Estes ultimos dias têm sido esplendidos em São Paulo. A tarde de 24 estava incomparavel. O ceu estava profundamente azul: não havia senão, a bordar o mais remoto horizonte, umas linguetas argentinas de nuvem. Sol a deslumbrar. Vasta tranquilidade pelo espaço.
Saí de casa desesperado, esmagado por uma especie de raiva surda, sufocante, contra esse monstro terrivel que habita não sei onde, o que de vez em quando, estende para fóra a garra e leva-nos um ente querido. Tomei o bonde do Braz. Em caminho, como que serenou a intima tempestade que sufocava-me a garganta e estrangulava-me o espirito.

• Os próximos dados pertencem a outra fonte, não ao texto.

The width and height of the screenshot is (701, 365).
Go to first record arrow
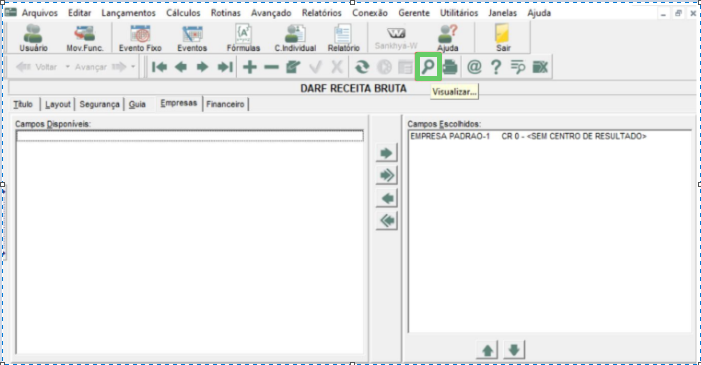click(x=159, y=67)
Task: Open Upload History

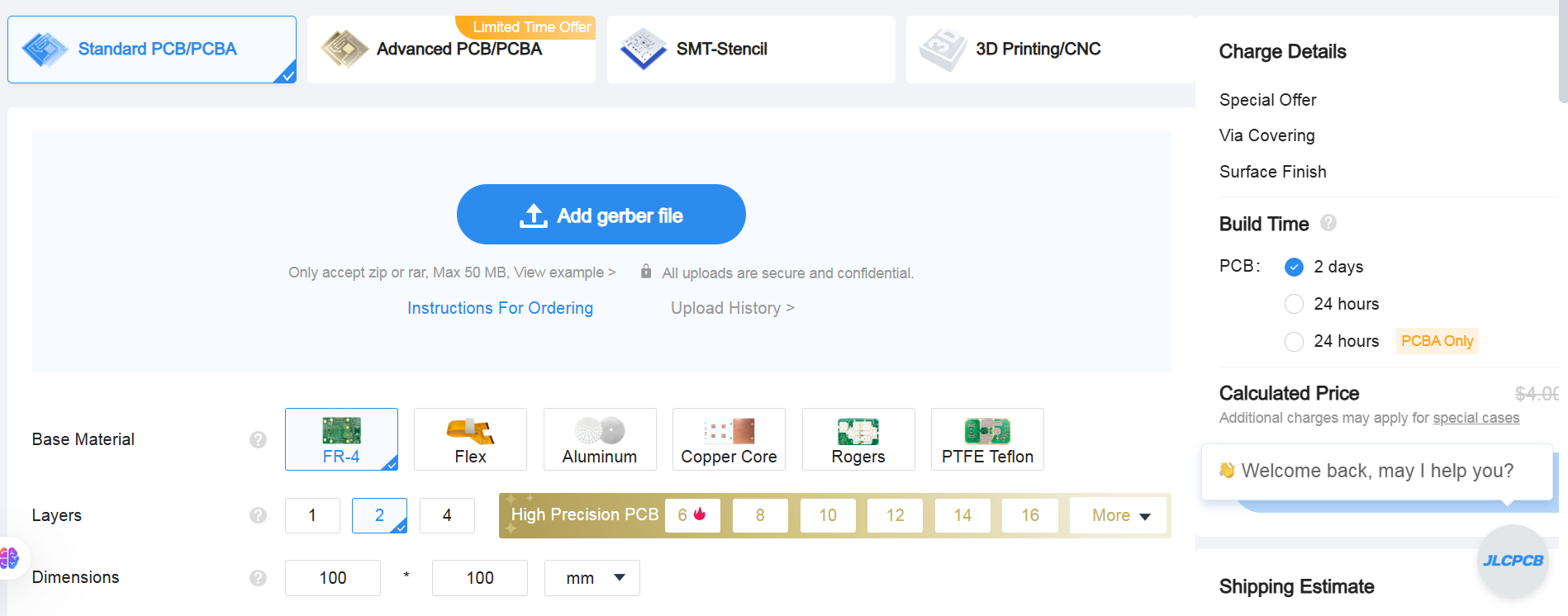Action: [x=732, y=308]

Ao rolar estremecido do bonde, foram-se-me acomodando na mente as idéas que me haviam desabado como rochedos sobre o craneo, no momento da noticia... Então Luiz Gama morrêra... Aquele jovial, aquele folgazão, aquele ameno, com quem eu estivera, não havia tres dias, no escritorio, ouvindo-lhes umas cousas filosoficas e amargas, envoltas em ironias sem veneno, em pilherias desenluvadas, mas justas, a proposito do que das mesquinhezas politicas da terra, que o haviam exilado para o fundo do seu gabinete de advogado; aquele homem morrera... Invadiu-me o animo, nessa ocasião, a incredulidade, irracional, instintiva do horror á morte. Não sei porque, principiei a não crêr. Aquilo era falso, Luiz Gama vivia... Tive vergonha de externar o meu pensamento. Não acreditava... Porque? Onde falta o porque, aí vive o desvario. Tive vergonha. Aquilo era a covardia da vida. Não acreditar era fechar os olhos para não ver o espectro dos tumulos. Refleti, isto é, abri os olhos. Desenhou-se-me então pelo espirito a imagem simpatica do grande homem, alegre, ruidosamente alegre; mas revelando na palidez doentia do rosto, que ia-lhe pelas fontes da vida algum mal terrivel. Lembrei-me de que Luiz Gama já não descia as escadas do escritorio, sem que o amparassem. Ora dava-lhe o braço o seu jovem amigo Brasil Silvado, ora o seu dedicado Pedro; uma vez até, permitam-me que o refira orgulhosamente, uma vez, até eu mesmo dera-lhe o braço. O Luiz Gama dos ultimos tempos era uma veneravel ruina. O descômbramento total figurou-se-me naturalissimo. A cruel verdade. Perto da moradia de Luiz Gama, o bonde parou. Dirigi-me para lá enxugando as lagrimas que me ferviam nas palpebras.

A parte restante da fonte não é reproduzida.